# [TASK INSTRUCTIONS]
Write out the whole listing again so that each line matches the original.

# [RECORDS FOR PROCESSING]
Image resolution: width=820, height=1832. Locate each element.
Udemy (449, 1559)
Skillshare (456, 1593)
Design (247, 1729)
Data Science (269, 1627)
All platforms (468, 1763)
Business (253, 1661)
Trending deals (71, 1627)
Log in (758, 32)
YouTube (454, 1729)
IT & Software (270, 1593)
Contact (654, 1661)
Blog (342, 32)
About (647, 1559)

# [EXERCISE ANSWER]
Image resolution: width=820, height=1832. Locate each element.
Udemy (449, 1559)
Skillshare (456, 1593)
Design (247, 1729)
Data Science (269, 1627)
All platforms (468, 1763)
Business (253, 1661)
Trending deals (71, 1627)
Log in (758, 32)
YouTube (454, 1729)
IT & Software (270, 1593)
Contact (654, 1661)
Blog (342, 32)
About (647, 1559)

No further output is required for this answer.